That is in Cedar Park, Texas, just north of Austin. It is a portion of the disassembled T&NO 786, the drivers have new tires the boiler has been rebuilt. It will be reassembled and put back into service some time in the future. All it takes is time and money.
It looks like it is being refurbished. It says it was a rebuilt box car, after the previous track inspection cars were sold.http://www.atrrm.org/blog/2017/03/rehab-of-mkt-inspection-car-1045-underway/
This morning I saw my first of the new style Arrowedge containers here in Las Vegas. Quite different than the first version.
I haven't seen any yet. The fuel consumption numbers must be favorable if they are building more of these.
OMG, the trade-off study to justify this change in container design must have taken months, if not years, especially considering getting agreement from every shipper and every railroad. My biggest question is where is the break even point between loss of container volume (more containers needed for the same amount of product) versus increase in fuel savings (how many Arrowedge containers are needed in a train before the railroad saves enough in fuel cost to reduce the shipping cost per container). Somehow this seems like container technology is going in the wrong direction. First we had piggy-back trailers, then we had 20' containers, then we had 40' containers, finally we have 54' containers, all in the effort to ship at a lower cost.

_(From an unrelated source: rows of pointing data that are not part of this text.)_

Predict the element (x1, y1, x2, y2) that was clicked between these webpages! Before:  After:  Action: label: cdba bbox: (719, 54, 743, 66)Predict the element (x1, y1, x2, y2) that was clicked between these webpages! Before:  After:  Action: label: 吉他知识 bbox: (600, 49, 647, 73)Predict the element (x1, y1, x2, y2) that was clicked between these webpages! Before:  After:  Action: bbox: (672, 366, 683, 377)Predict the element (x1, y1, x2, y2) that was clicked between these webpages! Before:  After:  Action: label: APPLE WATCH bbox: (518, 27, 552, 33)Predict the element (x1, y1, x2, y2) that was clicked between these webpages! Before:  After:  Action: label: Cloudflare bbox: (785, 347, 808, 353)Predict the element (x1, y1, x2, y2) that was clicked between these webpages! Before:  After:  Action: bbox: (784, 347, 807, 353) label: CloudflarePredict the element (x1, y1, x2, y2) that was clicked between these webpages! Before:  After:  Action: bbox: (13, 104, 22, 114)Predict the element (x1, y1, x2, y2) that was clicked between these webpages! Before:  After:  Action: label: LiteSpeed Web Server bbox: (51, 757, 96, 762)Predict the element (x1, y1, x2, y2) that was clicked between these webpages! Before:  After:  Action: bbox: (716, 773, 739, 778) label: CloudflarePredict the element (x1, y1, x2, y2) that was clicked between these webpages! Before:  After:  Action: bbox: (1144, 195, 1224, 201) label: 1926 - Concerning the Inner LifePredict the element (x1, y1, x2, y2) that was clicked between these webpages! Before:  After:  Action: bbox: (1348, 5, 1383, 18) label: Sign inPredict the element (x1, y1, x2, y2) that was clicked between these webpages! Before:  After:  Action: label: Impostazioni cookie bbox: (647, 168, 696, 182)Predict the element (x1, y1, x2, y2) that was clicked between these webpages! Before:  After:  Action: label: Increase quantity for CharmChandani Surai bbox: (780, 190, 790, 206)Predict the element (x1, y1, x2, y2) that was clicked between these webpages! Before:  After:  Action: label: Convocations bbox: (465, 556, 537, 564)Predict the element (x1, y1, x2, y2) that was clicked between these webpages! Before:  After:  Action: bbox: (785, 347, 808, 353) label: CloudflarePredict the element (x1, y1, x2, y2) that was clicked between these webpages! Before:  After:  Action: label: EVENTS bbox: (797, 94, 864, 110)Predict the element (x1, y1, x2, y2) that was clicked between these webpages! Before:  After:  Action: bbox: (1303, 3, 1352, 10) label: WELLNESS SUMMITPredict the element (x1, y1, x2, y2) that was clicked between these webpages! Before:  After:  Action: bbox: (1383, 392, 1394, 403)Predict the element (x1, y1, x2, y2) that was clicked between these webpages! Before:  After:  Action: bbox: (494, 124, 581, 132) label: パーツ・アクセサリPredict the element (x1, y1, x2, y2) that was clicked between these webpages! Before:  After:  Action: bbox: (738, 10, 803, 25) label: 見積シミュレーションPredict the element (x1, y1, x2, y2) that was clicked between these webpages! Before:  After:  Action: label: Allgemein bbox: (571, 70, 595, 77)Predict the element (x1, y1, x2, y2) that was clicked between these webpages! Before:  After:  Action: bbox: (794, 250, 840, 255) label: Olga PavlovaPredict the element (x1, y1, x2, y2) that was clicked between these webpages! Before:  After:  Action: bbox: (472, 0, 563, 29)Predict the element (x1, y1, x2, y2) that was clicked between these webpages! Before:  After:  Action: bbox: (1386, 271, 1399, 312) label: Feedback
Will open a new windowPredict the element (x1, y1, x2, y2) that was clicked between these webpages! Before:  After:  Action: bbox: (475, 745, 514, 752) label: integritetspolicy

Now we want to reduce container volume so railroads can save fuel. Something doesn't compute here, guys. I think there's a whopping snow-job somewhere, just can't figure out who's drinking the Kool-Aid..... OTH, Karl, neat photo. you certainly got my brain cells into overdrive. Thanks, guy.
I think the theory or intent is to put one on the first car behind the locomotives only, so one per train. This would involve a little more planning when building up a train. I would guess that it would not make much difference in the long run, but what do I know? In streamlining theory, as was pretty well proven in the 1930s, a blunt end in front is not as bad as a blunt end in back. Air pressure builds up its own "dome" of higher pressure air across the front flat surface where a flat surface on the rear end creates way more drag due to turbulence. I have seen a lot of trucks lately on the highway with fold out panels on the rear end of trailers that create a tapered end. I guess they work but do require someone to deploy them before the truck heads down the road.
Russell, you may be correct, but the reward may be minuscule. I hope not, but the reward of most of these "improvements" may be nothing but increased employment for further studies. Sorry, been there, got too many coffee cups.
Or, it could even be a measure simply to look/keep some people happy. IOW- Cheap symbolism. These days, too much being done is merely shallow water. In the end, the consumer pays.